The phase of a capacitor does not change , it is 90 degrees presuming it is an ideal cap.
It's hard to see what a cap does without recognizing that there exists an electric field between the plates and in the case of ac current a magnetic field also.
In Maxwells approach there is a current AC between the plates and the current is said to travel in circular fashion , he called this 'displacement current ' which for a physical medium can be envisaged as a motion of polar molecules , but in Vaccuo is elecromagnetic energy.
Some of this energy escapes a capacitor as radiation which gives it a loss factor which in practice is non zero even if no heating effects are present , it was this ( in his theory) which led to the concept of light and radio waves and the invariant velocity of light --- ALL FROM A HUMBLE CAP.
This is entirely different from the static case, DC, in which only the static electric field between plates matter , but you have to remember that a charged capacitor got there by the movement of electrons so that even there a magnetic field cannot be neglected.
It's simply an observed fact that capacitors and inductors have a relationship which involves time i.e.
I = C.(dv/dt) and V= L.(di/dt)
when applied to sinusoidal stimuli this yields the phase relations which are fixed , however the 'impedance' or magnitude relation between current and voltage is not fixed unless the frequency of the stimulus is also defined so
Z(c) = 1/(j w C ) and Z(L) = j w L where w = 2.pi.f f being the frequency
and j = sqr(-1) defines the phase.
Hope this helps Ray.
 
PMASwork said:
In addition, I'm thinking that this "nonzero charge move time effect" is also what causes the phase shift in a capacitor as frequency increases.

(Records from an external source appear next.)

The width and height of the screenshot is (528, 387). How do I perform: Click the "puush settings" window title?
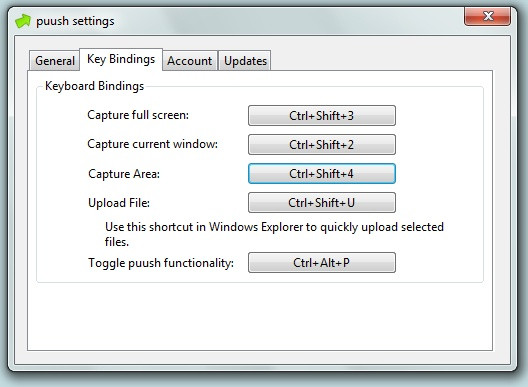click(x=75, y=21)
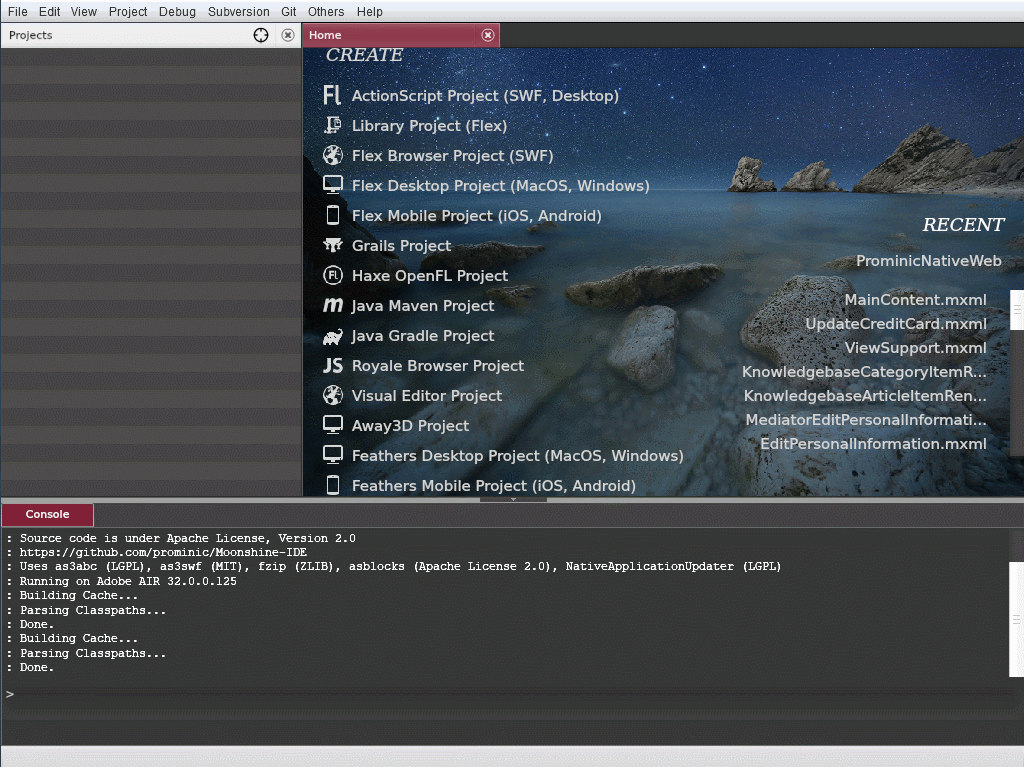Click the console command prompt line
1024x767 pixels.
coord(100,693)
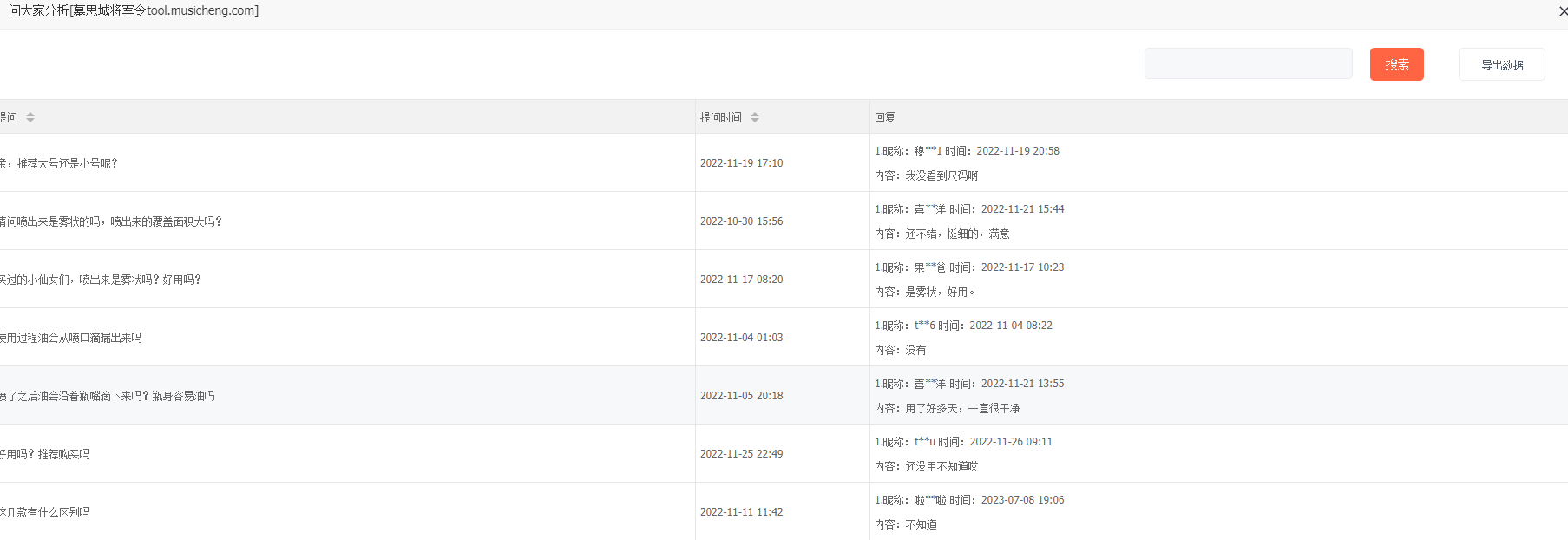This screenshot has width=1568, height=540.
Task: Click the 瓶身容易油吗 question row
Action: [x=108, y=396]
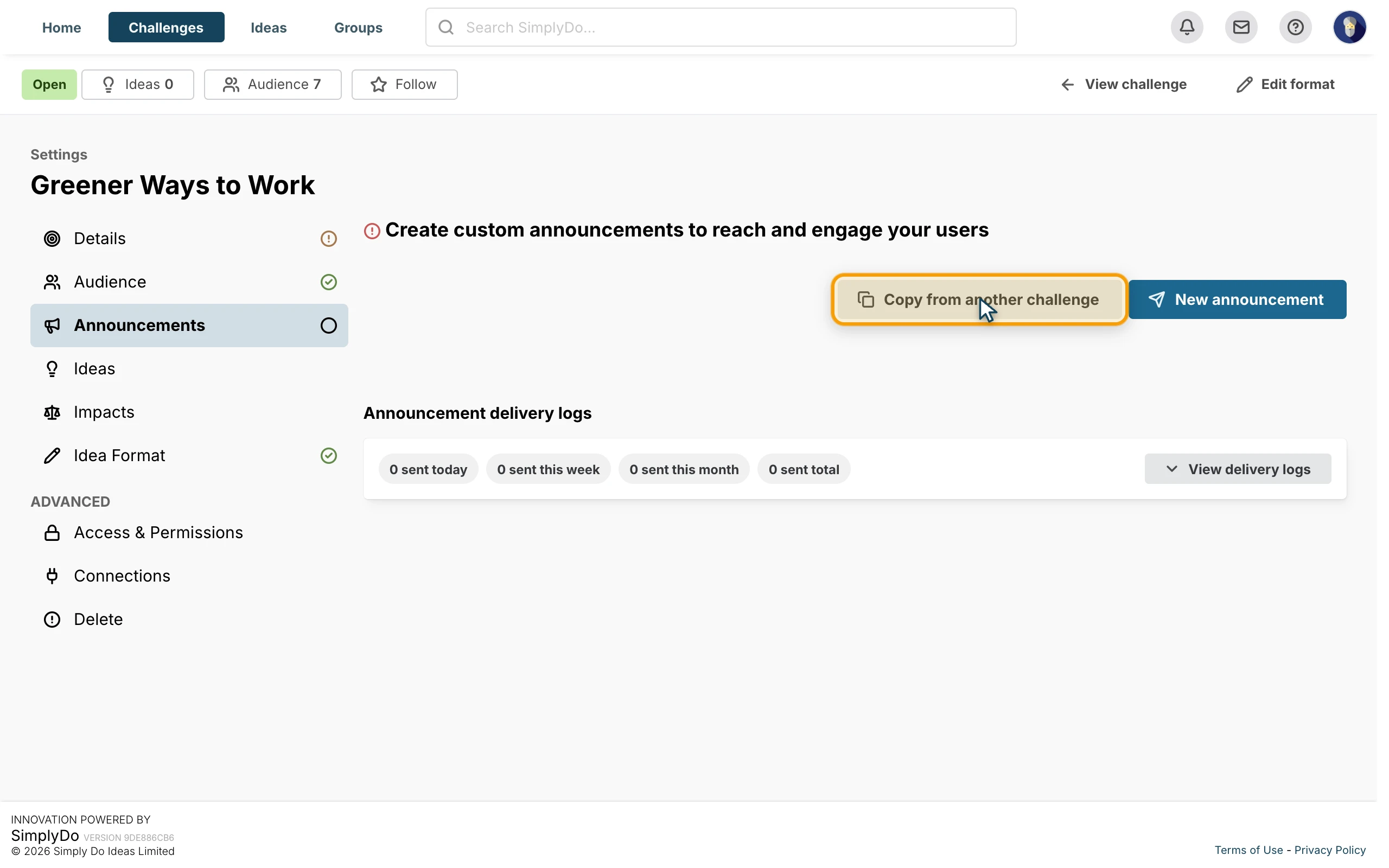Click the Idea Format green checkmark
1389x868 pixels.
[x=328, y=455]
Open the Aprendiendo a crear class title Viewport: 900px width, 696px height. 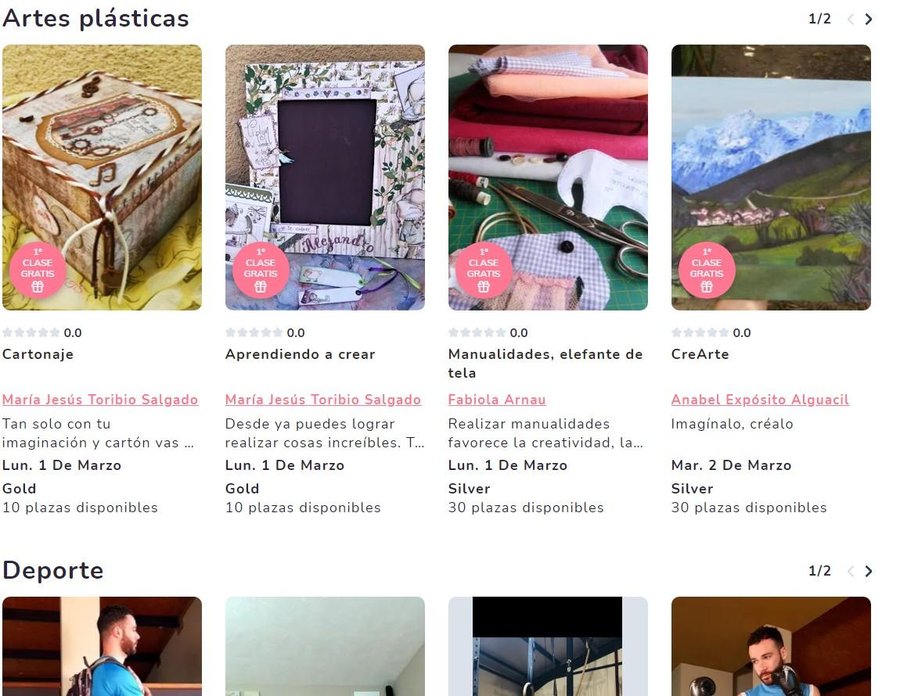coord(300,354)
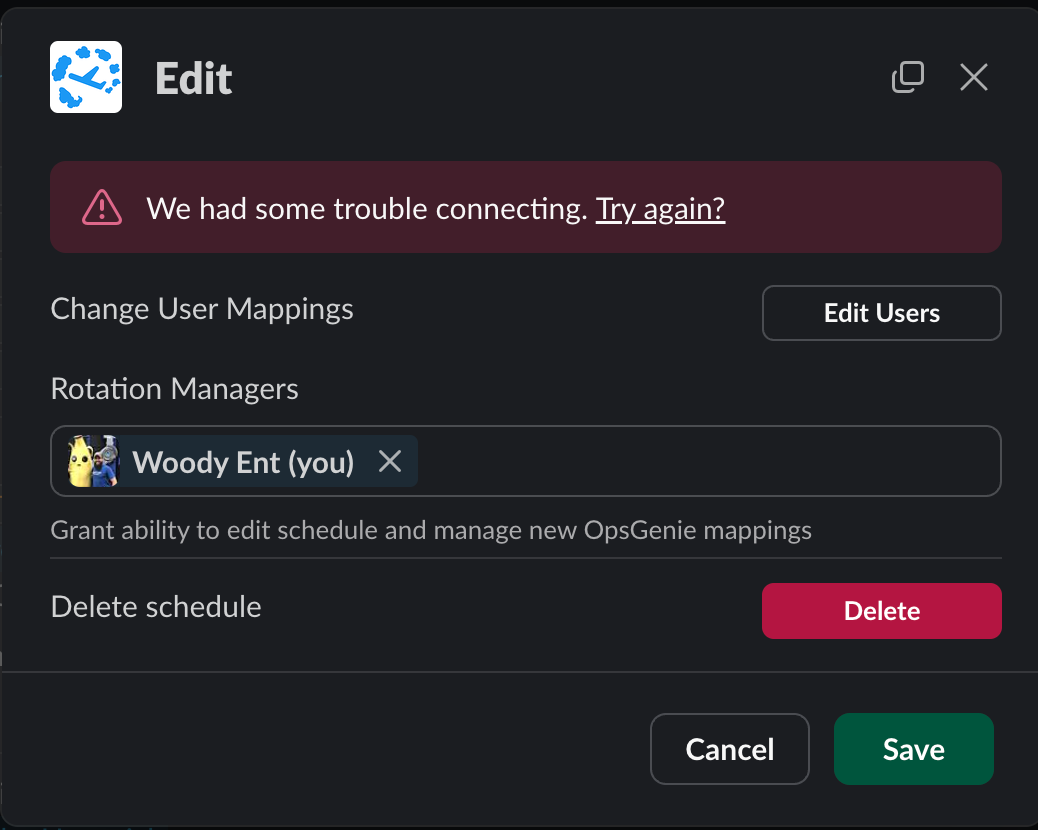Click the warning triangle in the error banner
The width and height of the screenshot is (1038, 830).
(101, 207)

But then why would the phase mismatch stop at -90 degrees (at approximately 10*fc), and not just keep decreasing like the gain does?


When I said "...causes the phase shift in the capacitor as frequency increases..." I should have said "...casues the increasing phase lag in the output voltage (as compared to the input voltage) as frequency increases."

Sorry if that caused any confusion!

I still am unsure why this stops at -90 degrees. :confused: Thanks again!
 
For the filter you quoted , as f ---> infinity the input impedance ----> R so that the input voltage current has zero phase, but this current v/R flows through z(c) which gives a voltage phase of 90 wrt. the current ( hence to the input voltage). It cannot go further it represent only what the cap is doing wrt, the current.